"La vida es una ruleta, la vida es un juego azar, la vida es una máquina donde la suerte gira y gira."
Para mi la vida es como una corrida de toros (para variar). Uno es el toro de lidia en el centro de la plaza, mientras que el torero es la vida misma que busca acabar contigo. La gente en los tendidos y en las gradas es eso... ¡gente que disfruta y espera tu final!
En este mundo todo da vueltas, ¿cierto? Todo es cíclico, todo se repite y no se repite. Pasan los años y te encuentras en situaciones que ya pasaste, que ya viviste, que ya sufriste. El destino es el aliado más cruel que uno puede tener, el destino es mañoso, el destino es traicionero, el destino es una mierda.
No le temo a algo en específico, pero le temo al destino, ¡el destino no tiene favoritos!
"Nunca digas nunca", no hay refrán más cierto que ese.
Cada persona tiene definido su concepto de felicidad.
Para algunos la felicidad es tener un auto del año. Para otros la felicidad es tener su negocio propio.
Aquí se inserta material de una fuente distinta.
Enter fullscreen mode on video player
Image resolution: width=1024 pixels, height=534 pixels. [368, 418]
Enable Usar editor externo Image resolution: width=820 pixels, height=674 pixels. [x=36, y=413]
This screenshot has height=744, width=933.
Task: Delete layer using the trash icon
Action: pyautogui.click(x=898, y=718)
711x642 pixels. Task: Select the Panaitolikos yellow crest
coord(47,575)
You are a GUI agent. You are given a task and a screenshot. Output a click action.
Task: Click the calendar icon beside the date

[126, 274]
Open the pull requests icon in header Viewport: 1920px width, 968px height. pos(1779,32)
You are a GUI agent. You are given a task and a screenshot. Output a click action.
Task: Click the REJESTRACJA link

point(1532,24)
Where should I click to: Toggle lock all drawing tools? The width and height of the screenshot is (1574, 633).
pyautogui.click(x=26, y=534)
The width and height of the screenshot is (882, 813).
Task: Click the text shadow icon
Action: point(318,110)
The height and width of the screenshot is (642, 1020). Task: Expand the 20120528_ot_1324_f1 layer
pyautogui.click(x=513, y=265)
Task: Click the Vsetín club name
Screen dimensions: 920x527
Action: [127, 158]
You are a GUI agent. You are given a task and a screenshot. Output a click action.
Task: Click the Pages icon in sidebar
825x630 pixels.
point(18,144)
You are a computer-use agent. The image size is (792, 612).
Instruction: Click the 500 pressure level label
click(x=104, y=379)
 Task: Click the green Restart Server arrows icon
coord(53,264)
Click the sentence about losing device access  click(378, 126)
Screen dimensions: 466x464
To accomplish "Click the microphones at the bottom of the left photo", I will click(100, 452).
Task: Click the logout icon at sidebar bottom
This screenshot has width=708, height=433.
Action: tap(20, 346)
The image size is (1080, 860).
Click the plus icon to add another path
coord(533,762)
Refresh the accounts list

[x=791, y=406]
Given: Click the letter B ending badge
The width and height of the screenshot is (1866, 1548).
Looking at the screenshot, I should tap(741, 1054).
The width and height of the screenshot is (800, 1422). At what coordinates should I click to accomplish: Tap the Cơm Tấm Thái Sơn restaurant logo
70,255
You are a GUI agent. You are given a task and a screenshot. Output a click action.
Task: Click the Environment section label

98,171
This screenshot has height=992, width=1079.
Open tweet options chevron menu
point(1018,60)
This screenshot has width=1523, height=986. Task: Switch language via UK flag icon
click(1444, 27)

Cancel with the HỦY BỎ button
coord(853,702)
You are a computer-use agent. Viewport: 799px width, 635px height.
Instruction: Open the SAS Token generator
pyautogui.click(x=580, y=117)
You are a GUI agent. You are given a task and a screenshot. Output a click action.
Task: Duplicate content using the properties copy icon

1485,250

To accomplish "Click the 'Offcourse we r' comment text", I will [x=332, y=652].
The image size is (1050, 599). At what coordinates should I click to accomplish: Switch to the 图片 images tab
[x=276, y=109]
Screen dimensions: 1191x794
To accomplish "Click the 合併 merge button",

La felicidad para algunos es someter a una persona hasta que esa se vuelva tu esclavo/a. Para la mayoría, la felicidad es el dinero, para otros la felicidad es llegar a tener una familia.
Yo no creo en eso de que "la gente cambia", es mentira, la gente no cambia, si hace unos años fuiste una mierda... ¡SIEMPRE SERÁS UNA MIERDA! La filosofía de muchas personas es "no importa que me trate mal, no importa que yo sea infeliz, el todo lo soluciona con unos zapatos Gucci o algo de Chanel".
Soy de las personas que piensan que el dinero no hace la felicidad. Eso si, el dinero puede ayudar a ser feliz, pero no en todos los casos.
¿Qué es la felicidad para mi?
Respuesta: no lo sé...
Sueño con tener una familia algún día, tener una hija, ponerle vestidos azul marino con lunares blancos, hacerle moñitos, llevarla a sus clases de piano o violín y luego a sus clases de tenis. Tener un hijo varón y que se llame Mateo, vestirnos igual, llevarlo a Acho todos los años y que tenga afición por los toros ("lo que se hereda, no se hurta") y quizás, decide ser torero.
Tener una esposa a quien ame con toda mi vida. Me encanta la idea de que, se supone, en algún momento me casaré y habrá una super fiesta. No me casaré con la idea de que, quizás, en cinco años me divorciaré, el día que me case lo haré pensando que será para toda la vida.
La felicidad, según yo, es despertar un domingo junto a la mujer con la que decidí pasar el resto de mis días y que mis hijos entren corriendo a nuestra habitación y se tiren encima de nosotros. Se que algún día eso pasará, leeré esto y reiré a carcajadas recordando lo estúpido que me veo escribiendo esto.
Pero, definitivamente, falta mucho para llegar a eso.